Silicon photomultipliers, often called "SiPM" in the literature, are solid-state single-photon-sensitive devices built from an avalanche photodiode (APD) array on common silicon substrate. The idea behind this device is the detection of single-photon events in sequentially connected Si APDs. The dimension of each single APD can vary from 20 to 100 micrometres, and their density can be up to 1000 per square millimeter. Every APD in SiPM operates in Geiger mode and is coupled with the others by a polysilicon quenching resistor. Although the device works in digital/switching mode, the SiPM is an analog device because all the microcells are read in parallel, making it possible to generate signals within a dynamic range from a single photon to 1000 photons for a device with just a square-millimeter area. The supply voltage (Vb) depends on APD technology used and typically varies between 20 V and 100 V, thus being from 15 to 75 times lower than the voltage required for a traditional photomultiplier tubes (PMTs) operation.

Typical specifications for a SiPM:

  1. Photo detection efficiency (PDE) ranges from 20 to 50%, depending on device and wavelength, being similar to a traditional PMT.
  2. Gain (G) is also similar to a PMT, being about 106.
  3. G vs Vb dependence is linear, does not follow a power law like in the case of PMTs.
  4. Timing jitter is optimized to have a photon arrival time resolution of about 100 ps.
  5. Signal decay time is inversely proportional to square root of photoelectrons number within an excitation event.
  6. The signal parameters are practically independent of external magnetic fields, in contrast to vacuum PMTs.
  7. Small dimensions permits extremely compact, light and robust mechanical design.

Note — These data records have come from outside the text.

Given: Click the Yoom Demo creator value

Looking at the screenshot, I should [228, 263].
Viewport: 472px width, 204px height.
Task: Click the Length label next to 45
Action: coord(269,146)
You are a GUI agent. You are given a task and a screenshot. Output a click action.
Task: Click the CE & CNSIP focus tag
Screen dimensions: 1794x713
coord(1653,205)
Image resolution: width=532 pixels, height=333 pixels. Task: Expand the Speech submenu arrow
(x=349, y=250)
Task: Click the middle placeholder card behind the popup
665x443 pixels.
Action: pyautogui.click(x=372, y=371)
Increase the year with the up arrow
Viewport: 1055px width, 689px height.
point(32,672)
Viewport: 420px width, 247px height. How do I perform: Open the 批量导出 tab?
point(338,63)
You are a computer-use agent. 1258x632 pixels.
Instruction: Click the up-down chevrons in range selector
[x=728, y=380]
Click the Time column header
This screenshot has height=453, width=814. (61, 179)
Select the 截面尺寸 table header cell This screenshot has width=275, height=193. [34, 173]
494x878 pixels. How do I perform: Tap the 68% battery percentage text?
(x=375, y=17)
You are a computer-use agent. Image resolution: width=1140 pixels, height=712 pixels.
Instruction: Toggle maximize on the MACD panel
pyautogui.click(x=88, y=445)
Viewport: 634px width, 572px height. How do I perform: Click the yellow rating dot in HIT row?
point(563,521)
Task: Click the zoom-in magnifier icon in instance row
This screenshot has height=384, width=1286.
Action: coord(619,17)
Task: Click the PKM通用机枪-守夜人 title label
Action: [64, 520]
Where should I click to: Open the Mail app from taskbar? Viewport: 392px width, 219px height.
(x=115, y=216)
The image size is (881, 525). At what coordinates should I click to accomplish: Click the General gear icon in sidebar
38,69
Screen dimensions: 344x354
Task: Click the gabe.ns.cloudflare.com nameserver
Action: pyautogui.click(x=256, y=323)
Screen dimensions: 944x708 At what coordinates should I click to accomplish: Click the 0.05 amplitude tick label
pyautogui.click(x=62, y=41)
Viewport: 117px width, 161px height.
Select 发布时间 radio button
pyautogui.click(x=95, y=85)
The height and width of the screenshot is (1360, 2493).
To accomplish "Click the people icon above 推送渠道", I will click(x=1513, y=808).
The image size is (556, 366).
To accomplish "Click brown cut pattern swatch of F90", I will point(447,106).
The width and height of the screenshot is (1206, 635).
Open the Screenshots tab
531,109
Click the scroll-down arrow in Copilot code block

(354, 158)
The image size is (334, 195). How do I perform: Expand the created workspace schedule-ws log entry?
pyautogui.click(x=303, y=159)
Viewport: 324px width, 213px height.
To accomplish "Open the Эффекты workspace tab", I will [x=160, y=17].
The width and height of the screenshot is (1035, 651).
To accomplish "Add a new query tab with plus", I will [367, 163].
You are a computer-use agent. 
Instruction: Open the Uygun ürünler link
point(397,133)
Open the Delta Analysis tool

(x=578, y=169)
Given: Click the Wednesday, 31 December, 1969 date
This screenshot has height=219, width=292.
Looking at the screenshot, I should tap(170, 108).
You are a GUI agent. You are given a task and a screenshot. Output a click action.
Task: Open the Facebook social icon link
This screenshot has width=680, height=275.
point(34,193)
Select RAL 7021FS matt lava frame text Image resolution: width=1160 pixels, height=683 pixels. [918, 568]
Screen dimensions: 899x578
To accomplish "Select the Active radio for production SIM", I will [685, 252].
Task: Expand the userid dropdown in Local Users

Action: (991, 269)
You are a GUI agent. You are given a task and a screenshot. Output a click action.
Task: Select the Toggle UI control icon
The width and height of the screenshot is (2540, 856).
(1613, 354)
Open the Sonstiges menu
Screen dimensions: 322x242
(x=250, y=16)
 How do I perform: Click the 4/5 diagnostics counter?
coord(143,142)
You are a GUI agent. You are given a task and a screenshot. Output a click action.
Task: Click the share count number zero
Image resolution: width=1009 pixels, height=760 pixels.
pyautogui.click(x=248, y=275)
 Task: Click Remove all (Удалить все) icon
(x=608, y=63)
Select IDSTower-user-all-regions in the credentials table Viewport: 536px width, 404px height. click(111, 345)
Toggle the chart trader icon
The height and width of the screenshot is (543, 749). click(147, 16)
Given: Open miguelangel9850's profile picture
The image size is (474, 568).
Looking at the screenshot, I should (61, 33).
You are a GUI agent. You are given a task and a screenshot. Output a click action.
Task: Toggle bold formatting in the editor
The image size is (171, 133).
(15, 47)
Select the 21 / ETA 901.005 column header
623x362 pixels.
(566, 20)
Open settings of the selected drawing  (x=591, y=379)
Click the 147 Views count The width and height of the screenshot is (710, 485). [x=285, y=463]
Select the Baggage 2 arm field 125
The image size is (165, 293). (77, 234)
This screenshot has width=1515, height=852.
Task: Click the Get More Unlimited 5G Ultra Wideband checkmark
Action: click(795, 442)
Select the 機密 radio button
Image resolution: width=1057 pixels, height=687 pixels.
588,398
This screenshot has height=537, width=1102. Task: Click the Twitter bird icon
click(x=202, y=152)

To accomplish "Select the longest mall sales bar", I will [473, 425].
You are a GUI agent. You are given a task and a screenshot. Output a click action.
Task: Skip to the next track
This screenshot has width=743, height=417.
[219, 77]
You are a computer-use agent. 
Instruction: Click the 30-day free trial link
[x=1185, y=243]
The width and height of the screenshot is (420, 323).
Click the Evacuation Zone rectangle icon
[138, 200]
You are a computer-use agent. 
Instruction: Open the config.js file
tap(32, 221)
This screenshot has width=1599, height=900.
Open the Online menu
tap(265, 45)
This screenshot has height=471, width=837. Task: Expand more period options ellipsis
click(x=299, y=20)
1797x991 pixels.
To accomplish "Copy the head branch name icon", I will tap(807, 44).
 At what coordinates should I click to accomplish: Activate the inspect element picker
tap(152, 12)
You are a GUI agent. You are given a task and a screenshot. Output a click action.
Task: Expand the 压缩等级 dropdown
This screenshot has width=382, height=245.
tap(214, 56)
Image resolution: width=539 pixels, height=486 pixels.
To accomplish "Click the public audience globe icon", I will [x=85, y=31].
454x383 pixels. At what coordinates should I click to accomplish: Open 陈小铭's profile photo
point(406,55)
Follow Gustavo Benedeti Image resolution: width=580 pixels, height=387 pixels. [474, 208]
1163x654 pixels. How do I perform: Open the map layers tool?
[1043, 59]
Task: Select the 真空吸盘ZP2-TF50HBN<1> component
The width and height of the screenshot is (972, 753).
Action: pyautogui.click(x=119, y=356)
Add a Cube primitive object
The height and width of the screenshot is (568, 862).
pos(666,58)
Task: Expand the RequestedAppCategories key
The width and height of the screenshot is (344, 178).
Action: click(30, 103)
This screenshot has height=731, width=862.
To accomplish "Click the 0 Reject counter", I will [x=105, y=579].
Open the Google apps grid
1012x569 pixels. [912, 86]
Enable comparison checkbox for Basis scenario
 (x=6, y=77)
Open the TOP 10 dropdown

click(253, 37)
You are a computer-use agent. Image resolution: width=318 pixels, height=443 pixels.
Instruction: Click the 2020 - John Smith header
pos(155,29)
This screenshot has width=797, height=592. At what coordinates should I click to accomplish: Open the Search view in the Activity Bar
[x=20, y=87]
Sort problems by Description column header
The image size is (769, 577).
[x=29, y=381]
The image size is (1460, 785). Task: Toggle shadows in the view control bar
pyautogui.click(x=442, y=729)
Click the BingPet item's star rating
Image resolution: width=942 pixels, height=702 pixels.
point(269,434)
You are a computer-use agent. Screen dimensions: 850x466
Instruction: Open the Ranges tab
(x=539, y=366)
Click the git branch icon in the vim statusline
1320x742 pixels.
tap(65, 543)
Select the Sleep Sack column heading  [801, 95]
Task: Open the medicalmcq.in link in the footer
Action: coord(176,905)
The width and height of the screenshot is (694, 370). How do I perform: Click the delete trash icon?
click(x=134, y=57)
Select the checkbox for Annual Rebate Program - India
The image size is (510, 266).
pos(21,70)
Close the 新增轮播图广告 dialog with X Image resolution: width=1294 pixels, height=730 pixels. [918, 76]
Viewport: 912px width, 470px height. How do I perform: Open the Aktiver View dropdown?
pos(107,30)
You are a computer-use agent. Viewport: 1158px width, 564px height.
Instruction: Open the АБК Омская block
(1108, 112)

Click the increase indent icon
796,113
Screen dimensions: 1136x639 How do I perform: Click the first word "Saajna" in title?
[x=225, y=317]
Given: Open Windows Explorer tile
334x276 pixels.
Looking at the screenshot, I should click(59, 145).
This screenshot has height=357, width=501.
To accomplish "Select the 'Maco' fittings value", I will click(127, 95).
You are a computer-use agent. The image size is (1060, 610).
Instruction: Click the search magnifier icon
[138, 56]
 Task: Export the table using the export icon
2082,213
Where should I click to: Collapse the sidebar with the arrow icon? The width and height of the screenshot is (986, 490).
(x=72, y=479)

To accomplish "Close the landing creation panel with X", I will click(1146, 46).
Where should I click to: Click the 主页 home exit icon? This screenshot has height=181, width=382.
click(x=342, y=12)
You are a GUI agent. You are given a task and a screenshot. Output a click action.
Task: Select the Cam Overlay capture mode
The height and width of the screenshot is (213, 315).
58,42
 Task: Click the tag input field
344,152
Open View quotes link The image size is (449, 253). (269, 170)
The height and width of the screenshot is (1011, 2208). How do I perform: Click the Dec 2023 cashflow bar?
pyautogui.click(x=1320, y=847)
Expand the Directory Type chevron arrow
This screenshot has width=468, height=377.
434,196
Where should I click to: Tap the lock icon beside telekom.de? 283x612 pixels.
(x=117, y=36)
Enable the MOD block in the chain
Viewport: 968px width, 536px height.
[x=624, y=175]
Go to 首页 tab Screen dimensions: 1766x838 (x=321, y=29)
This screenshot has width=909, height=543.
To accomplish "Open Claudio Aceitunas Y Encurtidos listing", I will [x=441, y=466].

SiPM for medical imaging are attractive candidates for the replacement of the conventional PMT in PET and SPECT imaging, since they provide high gain with low voltage and fast response, they are very compact and compatible with magnetic resonance setups. Nevertheless, there are still several challenges, for example, SiPM requires optimization for larger matrices, signal amplification and digitization.